Votantes se sienten irrespetados
El problema con el enfoque de Biden reside en otro ámbito: su diagnóstico político. La teoría de que el apoyo a los populistas era tan solo reflejo de los problemas del bolsillo, resultó completamente errada. Y la fantasía tecnocrática de que se puede derrotar a los Trump y a los Bolsonaro del mundo con un subsidio por aquí y un arancel por allá, resultó ser exactamente eso: una fantasía.
Esta no es una crisis de ingresos, sino una crisis de identidad y respeto. El columnista del New York Times, David Brooke, lo expresó con claridad el día después de las elecciones: “Ese gran alarido que se escuchó fue por la redistribución del respeto”. Hay votantes que se sienten menospreciados por las élites de todo tipo, entre ellas las políticas, sean estas de izquierda o de derecha.
Por ello se vuelven en contra de los incumbentes, sin importar las preferencias políticas que estos tengan. Los electores menospreciados se volvieron en contra de la progresista Kamala Harris, y probablemente se vuelvan en contra del progresista Justin Trudeau en Canadá. Pero en los sondeos de opinión o las elecciones también rechazaron rotundamente a los conservadores Boris Johnson en el Reino Unido y Sebastián Piñera en Chile, como también a Xóchitl Gálvez en México, quien no detentaba ningún cargo, pero parecía representar a las élites tradicionales.
La conexión populista
No me malinterpreten: esto no tiene que ver con wokeness. Es posible que la obsesión con los pronombres y lo que es políticamente correcto haya alejado del Partido Demócrata a más de algún votante en más de algún estado de la nación. El mismo fenómeno empujó a los votantes evangélicos a los brazos de Bolsonaro en Brasil. Pero la reacción contraria a las élites políticas tradicionales también ha ocurrido en lugares como Turquía y la India, donde la cuestión sobre si se debería decir él, ella o ellos no es un asunto candente.
El liberalismo –la idea, expresada mediante la democracia política y los mercados razonablemente abiertos, de que los seres humanos nacen iguales y tienen derecho a igual dignidad y respeto– ha construido las sociedades más libres, más felices y más prósperas de la historia de la humanidad. No obstante, los electores en las democracias liberales de hoy (sean recientes o establecidas hace ya mucho) se preguntan no solo si las instituciones liberales les proveerán más bienes y servicios, sino también si los valores liberales siguen representando lo que ellos son y lo que sienten, y si los políticos liberales realmente los protegen y defienden.

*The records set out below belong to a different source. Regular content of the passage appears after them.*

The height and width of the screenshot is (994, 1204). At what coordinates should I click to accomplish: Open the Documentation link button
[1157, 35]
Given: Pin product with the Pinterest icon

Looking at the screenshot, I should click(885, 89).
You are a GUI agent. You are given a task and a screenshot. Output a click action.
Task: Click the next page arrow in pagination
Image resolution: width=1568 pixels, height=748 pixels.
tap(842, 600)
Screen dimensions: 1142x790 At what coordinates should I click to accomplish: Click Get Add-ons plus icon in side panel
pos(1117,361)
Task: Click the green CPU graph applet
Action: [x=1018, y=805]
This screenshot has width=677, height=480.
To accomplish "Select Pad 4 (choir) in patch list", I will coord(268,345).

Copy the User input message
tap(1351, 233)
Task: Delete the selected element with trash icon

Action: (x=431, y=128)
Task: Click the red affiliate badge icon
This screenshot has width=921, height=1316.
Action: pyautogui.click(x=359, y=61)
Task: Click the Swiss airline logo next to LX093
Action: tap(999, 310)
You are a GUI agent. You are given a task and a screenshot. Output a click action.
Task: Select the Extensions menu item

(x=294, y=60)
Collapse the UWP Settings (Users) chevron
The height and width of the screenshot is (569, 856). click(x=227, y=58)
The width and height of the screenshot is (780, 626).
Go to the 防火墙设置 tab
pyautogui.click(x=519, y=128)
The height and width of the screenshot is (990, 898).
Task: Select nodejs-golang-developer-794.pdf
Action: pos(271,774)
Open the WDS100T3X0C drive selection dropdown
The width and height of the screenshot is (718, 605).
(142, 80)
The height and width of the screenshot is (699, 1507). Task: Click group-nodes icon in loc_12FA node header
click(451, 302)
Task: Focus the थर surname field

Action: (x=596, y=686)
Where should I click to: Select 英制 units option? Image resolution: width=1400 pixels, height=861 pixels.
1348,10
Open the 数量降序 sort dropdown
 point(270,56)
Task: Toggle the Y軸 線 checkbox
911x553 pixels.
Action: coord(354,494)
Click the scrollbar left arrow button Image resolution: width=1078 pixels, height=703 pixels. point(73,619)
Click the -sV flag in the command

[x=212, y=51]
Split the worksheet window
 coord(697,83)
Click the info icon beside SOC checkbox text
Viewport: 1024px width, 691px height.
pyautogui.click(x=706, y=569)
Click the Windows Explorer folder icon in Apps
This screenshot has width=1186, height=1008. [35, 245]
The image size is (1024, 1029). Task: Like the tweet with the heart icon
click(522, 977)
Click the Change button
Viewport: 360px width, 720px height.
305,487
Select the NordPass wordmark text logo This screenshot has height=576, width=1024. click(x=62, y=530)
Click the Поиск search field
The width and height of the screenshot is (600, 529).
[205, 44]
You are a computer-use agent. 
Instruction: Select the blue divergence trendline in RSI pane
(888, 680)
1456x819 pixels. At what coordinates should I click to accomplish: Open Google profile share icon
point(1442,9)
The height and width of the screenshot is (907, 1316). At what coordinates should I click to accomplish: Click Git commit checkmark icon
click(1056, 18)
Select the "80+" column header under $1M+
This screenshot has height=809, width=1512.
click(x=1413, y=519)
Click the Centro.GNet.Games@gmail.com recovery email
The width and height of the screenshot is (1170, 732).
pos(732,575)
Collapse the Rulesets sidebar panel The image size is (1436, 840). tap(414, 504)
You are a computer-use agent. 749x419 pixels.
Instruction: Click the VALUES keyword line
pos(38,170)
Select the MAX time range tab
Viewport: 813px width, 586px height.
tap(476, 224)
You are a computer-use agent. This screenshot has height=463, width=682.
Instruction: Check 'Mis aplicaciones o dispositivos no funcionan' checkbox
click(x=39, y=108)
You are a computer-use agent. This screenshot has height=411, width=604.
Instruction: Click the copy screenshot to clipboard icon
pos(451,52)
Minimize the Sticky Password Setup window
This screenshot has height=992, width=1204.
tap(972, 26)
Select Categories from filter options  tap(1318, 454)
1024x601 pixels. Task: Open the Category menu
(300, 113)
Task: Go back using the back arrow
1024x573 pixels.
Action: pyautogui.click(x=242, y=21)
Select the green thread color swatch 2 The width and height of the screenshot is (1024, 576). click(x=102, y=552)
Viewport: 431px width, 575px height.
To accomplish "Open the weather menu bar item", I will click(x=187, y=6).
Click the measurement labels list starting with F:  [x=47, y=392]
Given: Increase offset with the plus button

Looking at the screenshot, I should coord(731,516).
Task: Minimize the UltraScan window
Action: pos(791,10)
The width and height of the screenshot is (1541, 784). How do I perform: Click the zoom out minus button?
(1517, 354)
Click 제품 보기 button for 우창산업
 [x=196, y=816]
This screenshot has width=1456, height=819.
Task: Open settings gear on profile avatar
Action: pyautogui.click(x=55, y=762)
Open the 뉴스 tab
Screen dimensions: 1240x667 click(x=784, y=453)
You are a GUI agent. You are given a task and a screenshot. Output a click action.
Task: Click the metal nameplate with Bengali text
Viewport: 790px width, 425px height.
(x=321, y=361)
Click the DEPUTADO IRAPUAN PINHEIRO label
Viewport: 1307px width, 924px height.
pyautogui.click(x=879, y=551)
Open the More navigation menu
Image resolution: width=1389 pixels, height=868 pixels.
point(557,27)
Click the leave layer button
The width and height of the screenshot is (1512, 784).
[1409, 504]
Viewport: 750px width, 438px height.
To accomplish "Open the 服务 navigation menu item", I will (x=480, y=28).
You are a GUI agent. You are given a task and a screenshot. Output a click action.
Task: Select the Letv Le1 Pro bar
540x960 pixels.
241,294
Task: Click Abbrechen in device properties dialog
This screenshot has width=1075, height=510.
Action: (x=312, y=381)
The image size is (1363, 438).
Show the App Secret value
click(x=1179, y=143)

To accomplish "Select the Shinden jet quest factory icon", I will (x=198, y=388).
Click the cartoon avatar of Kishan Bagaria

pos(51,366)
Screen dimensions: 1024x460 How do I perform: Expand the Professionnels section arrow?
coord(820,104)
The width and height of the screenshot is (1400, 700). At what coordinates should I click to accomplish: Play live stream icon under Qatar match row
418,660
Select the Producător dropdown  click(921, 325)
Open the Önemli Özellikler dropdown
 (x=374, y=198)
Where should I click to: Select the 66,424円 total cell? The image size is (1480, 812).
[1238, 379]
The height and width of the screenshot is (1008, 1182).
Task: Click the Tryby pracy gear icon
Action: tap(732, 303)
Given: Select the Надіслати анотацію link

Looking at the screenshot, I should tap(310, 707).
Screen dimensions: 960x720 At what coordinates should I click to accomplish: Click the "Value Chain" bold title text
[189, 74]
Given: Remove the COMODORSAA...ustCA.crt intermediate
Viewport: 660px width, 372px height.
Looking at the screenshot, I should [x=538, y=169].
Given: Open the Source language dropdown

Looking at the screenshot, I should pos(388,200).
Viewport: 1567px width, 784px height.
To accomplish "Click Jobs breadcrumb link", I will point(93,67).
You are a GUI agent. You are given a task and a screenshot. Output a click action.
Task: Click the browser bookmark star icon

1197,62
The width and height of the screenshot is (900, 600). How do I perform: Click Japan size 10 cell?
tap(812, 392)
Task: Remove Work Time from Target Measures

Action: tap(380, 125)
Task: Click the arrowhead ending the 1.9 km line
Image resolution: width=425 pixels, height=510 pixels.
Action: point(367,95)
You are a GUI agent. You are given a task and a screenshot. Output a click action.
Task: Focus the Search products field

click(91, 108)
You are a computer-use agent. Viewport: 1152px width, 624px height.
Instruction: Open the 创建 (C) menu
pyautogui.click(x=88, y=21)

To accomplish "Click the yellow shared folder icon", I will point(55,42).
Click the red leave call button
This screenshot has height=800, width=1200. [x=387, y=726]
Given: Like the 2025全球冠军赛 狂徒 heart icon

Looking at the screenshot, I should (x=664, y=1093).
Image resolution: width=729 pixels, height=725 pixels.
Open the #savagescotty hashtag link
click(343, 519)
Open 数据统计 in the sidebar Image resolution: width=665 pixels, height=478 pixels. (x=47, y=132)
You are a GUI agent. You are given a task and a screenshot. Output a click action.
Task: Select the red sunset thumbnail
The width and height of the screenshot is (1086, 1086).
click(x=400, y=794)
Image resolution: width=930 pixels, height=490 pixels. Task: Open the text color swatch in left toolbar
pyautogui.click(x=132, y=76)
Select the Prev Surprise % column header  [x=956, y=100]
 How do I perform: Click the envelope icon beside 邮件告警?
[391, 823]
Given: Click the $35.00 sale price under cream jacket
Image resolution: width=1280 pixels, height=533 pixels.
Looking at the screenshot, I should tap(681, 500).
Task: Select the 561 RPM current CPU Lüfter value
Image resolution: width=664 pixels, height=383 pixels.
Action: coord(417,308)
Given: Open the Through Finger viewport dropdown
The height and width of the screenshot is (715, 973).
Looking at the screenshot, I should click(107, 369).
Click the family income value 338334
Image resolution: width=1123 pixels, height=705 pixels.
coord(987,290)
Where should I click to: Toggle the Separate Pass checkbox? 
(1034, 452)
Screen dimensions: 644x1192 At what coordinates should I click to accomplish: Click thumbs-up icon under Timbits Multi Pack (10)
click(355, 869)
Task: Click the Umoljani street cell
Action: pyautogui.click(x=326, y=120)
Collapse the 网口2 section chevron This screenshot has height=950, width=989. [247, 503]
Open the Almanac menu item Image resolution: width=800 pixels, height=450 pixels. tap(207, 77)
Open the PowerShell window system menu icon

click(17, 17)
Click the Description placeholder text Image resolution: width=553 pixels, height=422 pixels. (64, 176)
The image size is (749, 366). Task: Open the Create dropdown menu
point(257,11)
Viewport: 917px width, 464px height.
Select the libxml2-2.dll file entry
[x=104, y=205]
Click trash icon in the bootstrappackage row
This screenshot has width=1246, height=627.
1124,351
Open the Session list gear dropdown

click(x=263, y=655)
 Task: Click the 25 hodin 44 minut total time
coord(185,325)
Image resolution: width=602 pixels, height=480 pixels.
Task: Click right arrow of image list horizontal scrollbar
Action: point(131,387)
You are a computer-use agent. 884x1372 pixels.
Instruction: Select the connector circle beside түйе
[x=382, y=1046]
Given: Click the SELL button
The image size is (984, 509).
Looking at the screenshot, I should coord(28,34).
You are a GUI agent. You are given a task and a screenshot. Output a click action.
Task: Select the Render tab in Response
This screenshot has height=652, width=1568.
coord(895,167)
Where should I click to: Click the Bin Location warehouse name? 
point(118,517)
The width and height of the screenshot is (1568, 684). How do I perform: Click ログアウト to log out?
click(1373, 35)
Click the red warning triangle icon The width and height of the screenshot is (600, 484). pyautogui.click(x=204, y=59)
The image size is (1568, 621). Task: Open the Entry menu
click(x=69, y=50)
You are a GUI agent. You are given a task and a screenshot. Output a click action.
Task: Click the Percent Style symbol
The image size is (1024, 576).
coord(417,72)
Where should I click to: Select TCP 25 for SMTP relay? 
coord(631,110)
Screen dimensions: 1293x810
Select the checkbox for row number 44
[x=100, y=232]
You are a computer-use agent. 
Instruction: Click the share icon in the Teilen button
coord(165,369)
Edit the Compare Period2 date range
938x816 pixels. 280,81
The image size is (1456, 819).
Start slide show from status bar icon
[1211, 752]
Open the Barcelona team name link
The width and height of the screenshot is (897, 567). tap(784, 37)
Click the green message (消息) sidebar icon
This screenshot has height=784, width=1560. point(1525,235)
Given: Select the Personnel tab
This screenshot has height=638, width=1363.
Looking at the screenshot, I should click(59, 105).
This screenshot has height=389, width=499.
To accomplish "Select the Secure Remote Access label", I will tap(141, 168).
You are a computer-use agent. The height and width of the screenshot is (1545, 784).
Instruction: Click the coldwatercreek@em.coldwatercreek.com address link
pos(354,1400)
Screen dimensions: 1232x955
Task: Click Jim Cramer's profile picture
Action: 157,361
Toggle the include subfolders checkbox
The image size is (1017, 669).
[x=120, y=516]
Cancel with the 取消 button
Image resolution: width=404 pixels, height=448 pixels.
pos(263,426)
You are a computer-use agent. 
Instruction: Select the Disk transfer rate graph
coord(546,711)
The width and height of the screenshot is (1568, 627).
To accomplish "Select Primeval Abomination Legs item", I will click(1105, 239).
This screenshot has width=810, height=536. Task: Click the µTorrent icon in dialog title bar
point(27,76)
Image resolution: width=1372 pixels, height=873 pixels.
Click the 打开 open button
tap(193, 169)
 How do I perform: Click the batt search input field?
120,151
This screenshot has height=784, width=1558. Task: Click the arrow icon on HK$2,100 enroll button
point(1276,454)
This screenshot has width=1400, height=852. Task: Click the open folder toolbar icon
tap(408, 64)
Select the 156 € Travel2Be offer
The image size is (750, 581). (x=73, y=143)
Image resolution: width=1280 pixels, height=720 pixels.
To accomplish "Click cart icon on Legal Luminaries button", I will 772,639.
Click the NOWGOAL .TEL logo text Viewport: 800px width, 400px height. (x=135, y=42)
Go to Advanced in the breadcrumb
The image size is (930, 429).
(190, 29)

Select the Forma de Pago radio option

Los populistas como Trump no triunfan porque simplemente prometen defender la industria y el empleo nacionales. Les va bien porque apelan a las sensibilidades y a los valores profundos de los votantes, conectándose con sus identidades (y las supuestas amenazas a dichas identidades), y comprendiendo mucho mejor que los liberales la índole tribal de la política contemporánea.
Todo esto exige una reflexión seria por parte de los liberales y los progresistas, mucho más seria de lo que podría lograr el llamado pavloviano a “abandonar el neoliberalismo”.
*Este artículo se publicó originalmente en Project Syndicate.